Source text >>
-------

BMW’s own breakdown and personal accident & travel cover used to be great, however they stopped the travel cover about 20 years ago, sadly
 
Simple, join the que and claim asylum. 😜
 
Following an accident or theft, your fully comprehensive motor policy may well step in to provide you with a vehicle, probably a hire car.

That is what happened when I ‘flew’ my Pan European in SW France and buckled the front wheel. A French registered VW Golf Turbo Diesel was mine for two weeks in France, continuing my jaunt. This was handed back at Calais, where I borded the ferry. There was another hire car waiting for me at Dover, which I drove home to London and handed back on arrival.

I am confident the same would apply in say, Spain or Austria. Norway is perhaps a little different, as you’d probably not drive back.

-------

Tasks to complete >>
1. In the text on motor cover abroad, where was the French-registered VW Golf handed back?
2. Continue the text on motor cover abroad from its last sentence.
The entries that follow are separate material with no link to the text on motor cover abroad.

-------

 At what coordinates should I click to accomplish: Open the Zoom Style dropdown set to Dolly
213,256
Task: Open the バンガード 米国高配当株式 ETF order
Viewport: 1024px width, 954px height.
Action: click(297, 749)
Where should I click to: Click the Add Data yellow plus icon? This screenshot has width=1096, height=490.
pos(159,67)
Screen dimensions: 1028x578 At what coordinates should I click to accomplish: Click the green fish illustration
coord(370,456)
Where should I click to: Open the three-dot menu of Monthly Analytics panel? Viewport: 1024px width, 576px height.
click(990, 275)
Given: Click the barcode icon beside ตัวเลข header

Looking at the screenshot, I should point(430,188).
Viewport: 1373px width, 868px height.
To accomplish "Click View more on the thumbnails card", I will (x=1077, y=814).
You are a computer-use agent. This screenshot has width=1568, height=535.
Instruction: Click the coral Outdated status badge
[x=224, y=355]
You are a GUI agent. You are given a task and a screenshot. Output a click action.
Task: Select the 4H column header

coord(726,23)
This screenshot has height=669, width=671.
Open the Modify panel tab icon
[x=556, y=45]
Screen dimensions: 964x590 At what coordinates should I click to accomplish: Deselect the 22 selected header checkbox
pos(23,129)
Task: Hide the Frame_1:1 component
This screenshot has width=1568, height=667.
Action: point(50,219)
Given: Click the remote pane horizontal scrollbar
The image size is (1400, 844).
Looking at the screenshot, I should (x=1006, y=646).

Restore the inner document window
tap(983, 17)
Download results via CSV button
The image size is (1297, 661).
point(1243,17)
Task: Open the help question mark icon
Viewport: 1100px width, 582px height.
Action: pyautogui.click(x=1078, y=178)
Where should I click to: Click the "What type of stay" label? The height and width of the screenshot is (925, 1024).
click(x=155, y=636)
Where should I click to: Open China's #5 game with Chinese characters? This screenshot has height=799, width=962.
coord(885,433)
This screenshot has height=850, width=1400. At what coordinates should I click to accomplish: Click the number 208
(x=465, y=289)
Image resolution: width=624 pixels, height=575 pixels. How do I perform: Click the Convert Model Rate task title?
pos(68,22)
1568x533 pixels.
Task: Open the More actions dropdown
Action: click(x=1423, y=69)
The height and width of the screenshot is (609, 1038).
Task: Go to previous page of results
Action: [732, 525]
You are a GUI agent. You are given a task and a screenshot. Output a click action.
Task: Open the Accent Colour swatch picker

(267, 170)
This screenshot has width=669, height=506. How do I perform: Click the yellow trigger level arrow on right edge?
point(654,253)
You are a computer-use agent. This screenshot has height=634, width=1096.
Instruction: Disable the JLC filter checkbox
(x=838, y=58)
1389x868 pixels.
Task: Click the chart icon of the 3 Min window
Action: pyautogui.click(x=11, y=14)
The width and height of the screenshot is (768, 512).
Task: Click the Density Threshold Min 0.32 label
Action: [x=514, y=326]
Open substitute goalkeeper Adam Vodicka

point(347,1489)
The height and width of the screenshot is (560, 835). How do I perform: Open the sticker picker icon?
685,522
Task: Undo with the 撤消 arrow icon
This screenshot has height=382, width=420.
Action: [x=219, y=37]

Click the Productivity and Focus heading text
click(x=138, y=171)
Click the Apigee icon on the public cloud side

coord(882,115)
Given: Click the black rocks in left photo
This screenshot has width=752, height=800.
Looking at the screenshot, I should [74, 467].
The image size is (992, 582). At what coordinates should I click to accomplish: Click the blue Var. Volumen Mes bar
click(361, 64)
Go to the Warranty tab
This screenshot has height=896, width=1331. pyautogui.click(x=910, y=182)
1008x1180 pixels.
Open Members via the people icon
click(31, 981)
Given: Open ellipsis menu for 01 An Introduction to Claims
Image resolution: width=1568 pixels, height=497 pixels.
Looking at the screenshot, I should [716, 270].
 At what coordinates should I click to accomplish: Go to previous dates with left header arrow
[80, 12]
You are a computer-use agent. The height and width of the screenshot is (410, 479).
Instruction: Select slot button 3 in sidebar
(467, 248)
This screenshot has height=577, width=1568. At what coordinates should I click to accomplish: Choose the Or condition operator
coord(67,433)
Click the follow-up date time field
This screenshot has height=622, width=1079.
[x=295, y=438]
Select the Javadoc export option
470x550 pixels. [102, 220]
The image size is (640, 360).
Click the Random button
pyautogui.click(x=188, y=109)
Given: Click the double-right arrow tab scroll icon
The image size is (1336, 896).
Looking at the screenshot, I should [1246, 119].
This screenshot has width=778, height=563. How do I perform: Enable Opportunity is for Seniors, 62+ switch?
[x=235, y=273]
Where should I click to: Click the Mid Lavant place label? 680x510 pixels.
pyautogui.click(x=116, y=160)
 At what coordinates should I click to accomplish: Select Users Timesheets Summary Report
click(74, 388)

-------

Responses by task >>
1. At Calais.

2.
I didn’t need to find out when I ruptured my Achilles in Holland. I just manned-up, rode my 1600 to the overnight ferry to Harwich and then into London in the rush hour. My only problem (other than it bloody hurting each time I put my right foot down) was my inability to drive my car away from the garage door…. cars don’t go if your right foot is no longer ‘connected’ to your right leg, as you can’t push the accelerator. Thank God for Polish workmen…. My consultant was, as best, ‘surprised’ as to how I got home.
We need a new thread starting, “Wapping’ Pan European Flight” to enlighten us about that jaunt in more detail.